Don Michael, a well driller whose bits have pierced area house sites, said: "It's like a maze underneath there. Water travels so fast it doesn't have a chance to get purified. A cavern can then fill in with a pastelike mud, thick as mashed potatoes -- the residue of dissolved rock that doesn't get carried off with the water."
To protect homeowners, Loudoun County recently created the limestone overlay district from Leesburg northward and west to the base of Catoctin Mountain. Before construction, the ordinance requires X-rays of the ground to locate voids and dictates setbacks from these above- and below-ground sinks. The ordinance is not in effect in Leesburg.
Often bordering the sinkholes are the irregular outcrops of limestone described in 1699 and a century later known as Potomac marble or calico marble. In 1853, mapmaker Yardley Taylor wrote in his "Memoir of Loudon County, Virginia": "This rock was used for the pillars in the Capitol at Washington, and may be seen in the Representatives Hall and Senate Chamber."
To verify his assertion, in 1976 I called the Capitol historian, and he told me that the stone came from quarries in Leesburg and by the Potomac in Maryland.
From 1793 to 1817, when the U.S. Capitol was built and then rebuilt after the British burned it in 1814, the Potomac marble was delivered by wagon the 40 miles, then cut, polished and put in place. Visitors continue to admire the stone, as lustrous as real marble, in the lower level of the Capitol building.
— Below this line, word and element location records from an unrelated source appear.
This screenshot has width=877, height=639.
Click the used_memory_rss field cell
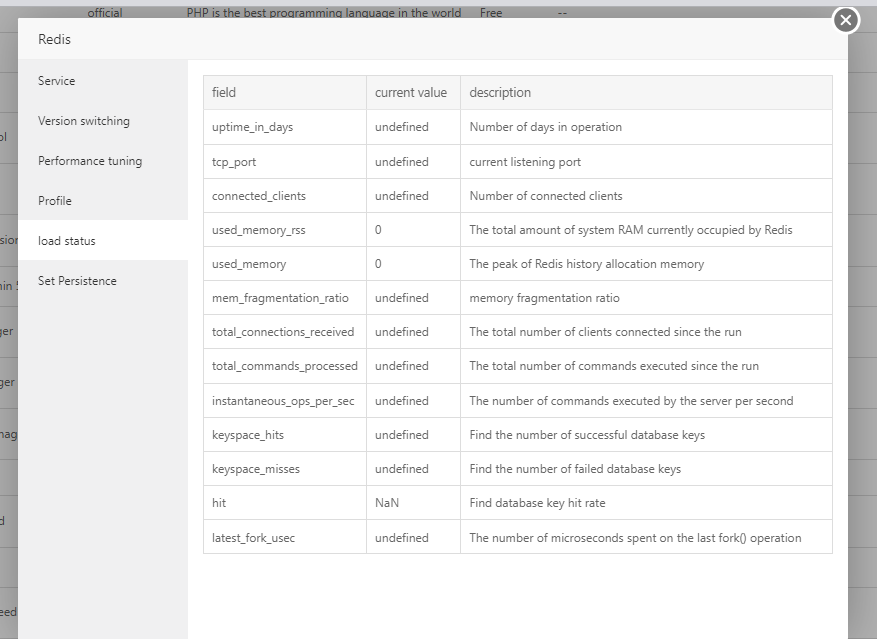coord(259,230)
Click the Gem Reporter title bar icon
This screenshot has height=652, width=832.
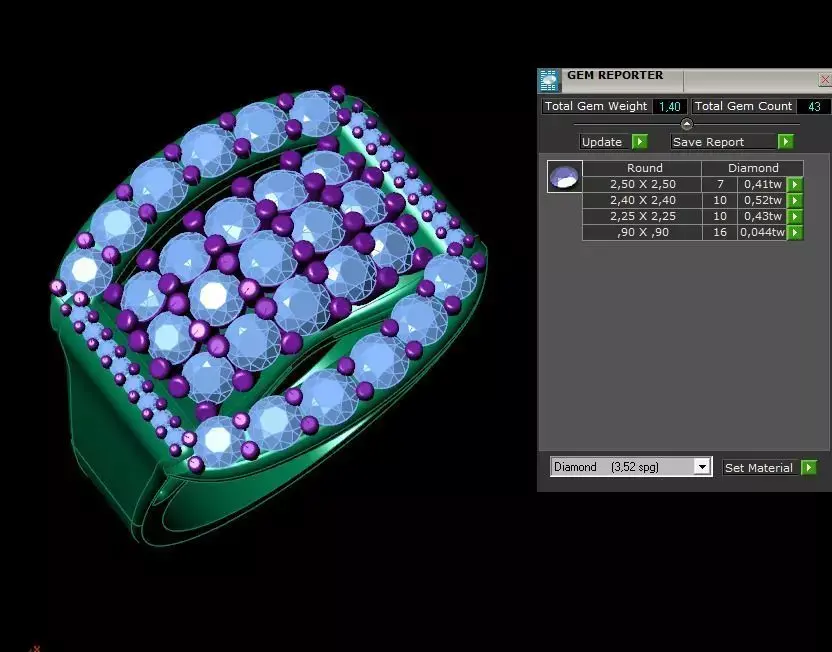(548, 80)
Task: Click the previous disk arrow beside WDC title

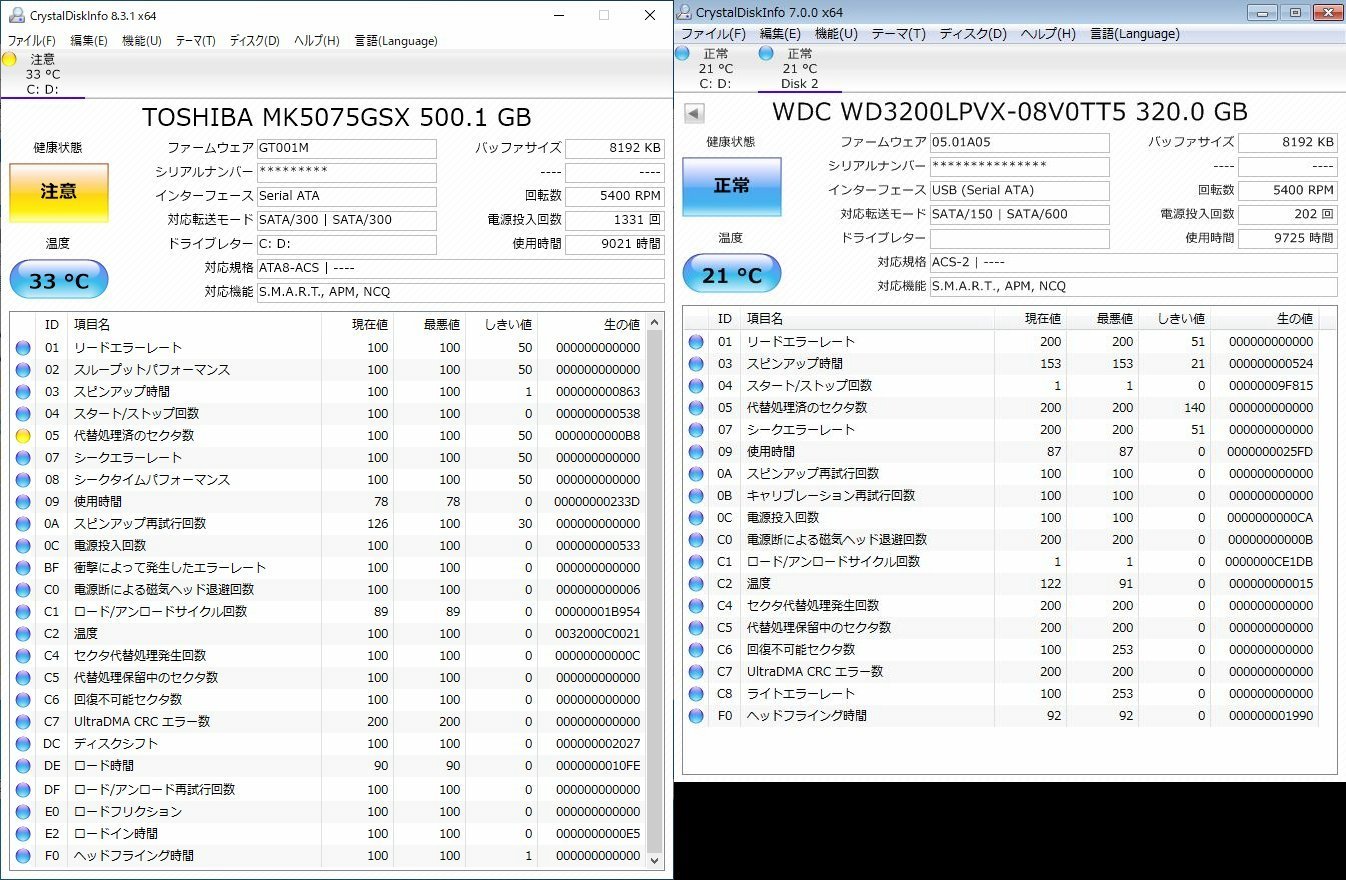Action: 694,112
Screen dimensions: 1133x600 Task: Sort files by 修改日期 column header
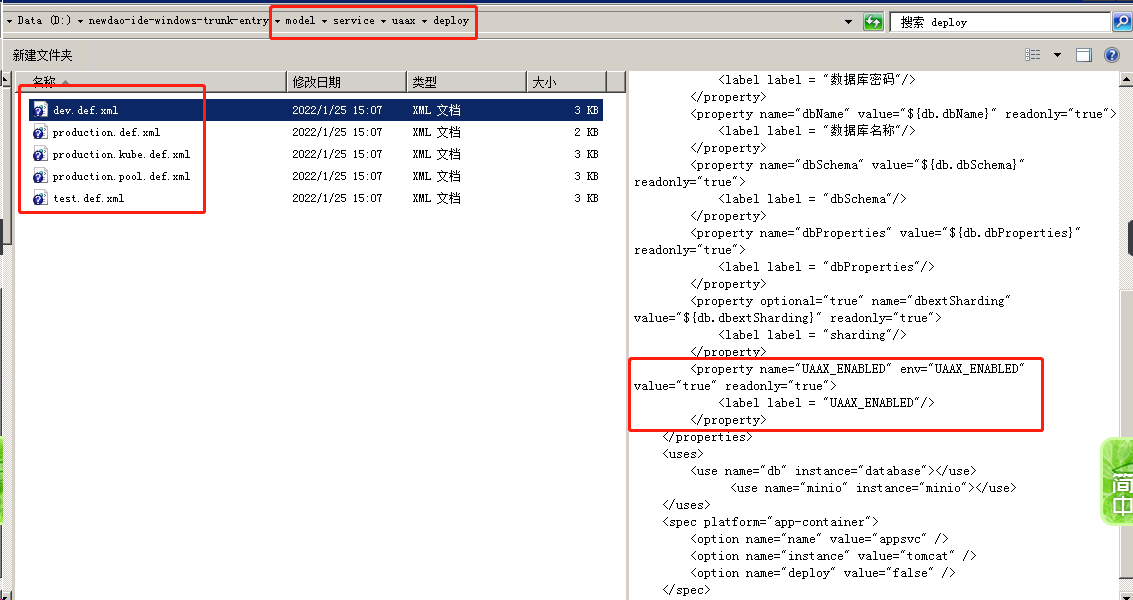(x=316, y=82)
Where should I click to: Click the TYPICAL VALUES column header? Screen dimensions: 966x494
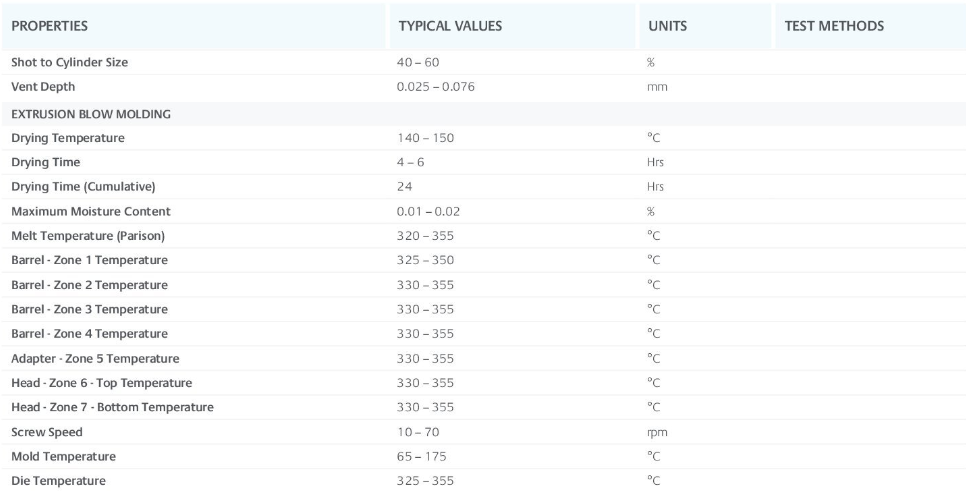pyautogui.click(x=450, y=26)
One Leesburg quarry where the stone was mined is now a large pond, an amenity of the town's Isaak Walton Park. The other quarry, closer to downtown, was mined by the Leesburg Lime Co. from 1888 to 1945, when drillers hit an underground stream. The cavity filled within two days and shortly became the local swimming hole. From 1998 to 2000, the old quarry was drained and crammed in with soil and rock, for safety, I was told.
As large blocks of readily chiseled building stone grew scarce, the rocks' main use became agricultural lime, a mainstay of the old Leesburg Lime Co. and of a survivor, an immense three-hole lime kiln run by Addison "Ad" McKimmey for the greater part of its existence from 1870 to 1910. It's a restorable ruin, on Saint Clair Lane north of Lucketts. The lime produced by the burn, when spread across fields and rained upon, changed into slaked lime, which reduced soil acidity.
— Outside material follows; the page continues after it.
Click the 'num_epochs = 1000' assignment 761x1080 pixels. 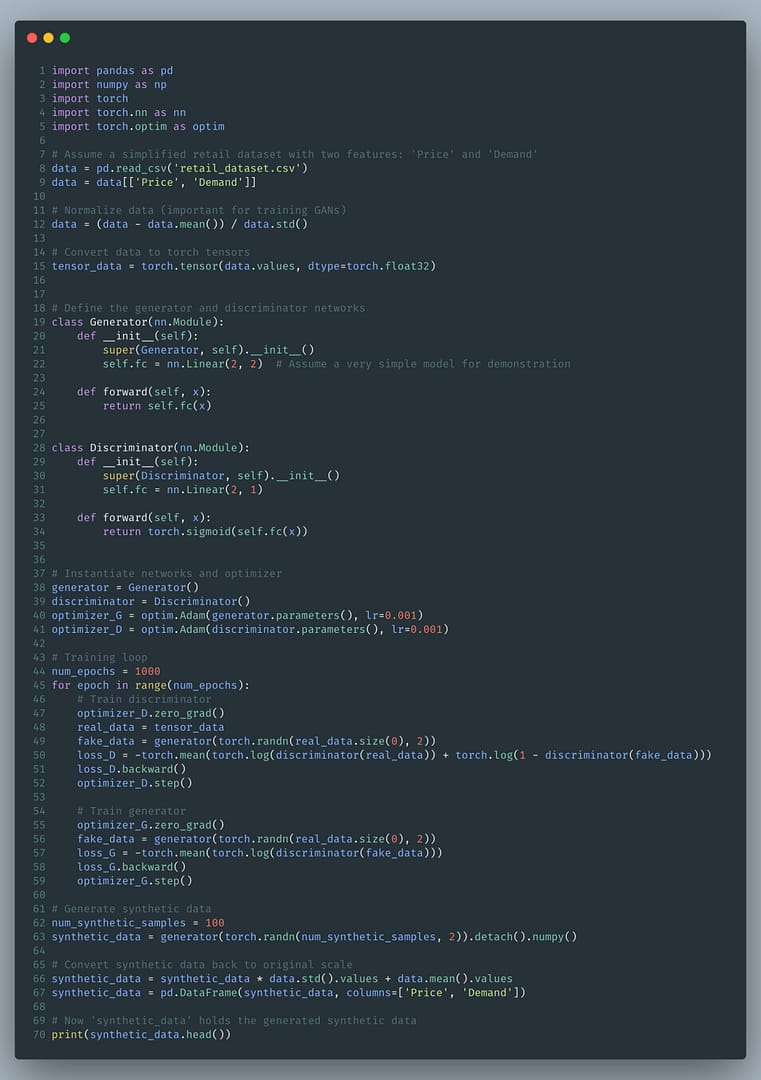coord(106,671)
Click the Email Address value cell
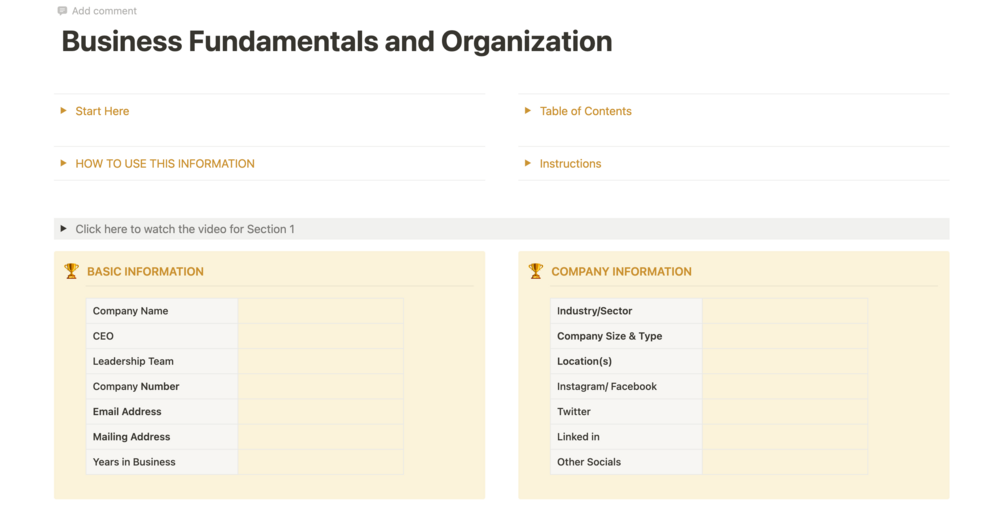Image resolution: width=1005 pixels, height=518 pixels. coord(320,411)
Enterprise of a different sort challenged three teenagers at Rockland, a farm north of Leesburg, in the 1880s. In the reminiscences of one boy, Harry Rust: "We were always looking for caves in the hopes of discovering a big one which they could charge admission and get rich in that way."
They were shown where Big Cave on the farm was but couldn't get to it. So 400 feet away, they entered Eddie's Cave, named for one of the brothers, and, at the end of a second "good-sized room," began digging into the soil. They never reached the big cave. Years later, Rust wrote of their foolishness: "Settlement might have occurred, in which case they would have been buried alive."
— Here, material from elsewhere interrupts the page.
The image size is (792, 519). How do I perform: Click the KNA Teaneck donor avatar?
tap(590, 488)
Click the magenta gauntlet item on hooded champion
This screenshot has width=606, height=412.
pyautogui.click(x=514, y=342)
The limestone region's most famous caves are underneath Carlheim, a 32-room Leesburg mansion, now the Aurora School. In 1872, as Carlheim neared completion, builder James L. Norris wrote owner Charles Paxton, informing him that there were three large caverns at the bottom of an 80-foot well. In the letter, Norris's workman described the caverns as a "rather frightful looking place with an air of mystery and dread which he cannot shake off."
Eugene Scheel is a historian and mapmaker who lives in Waterford.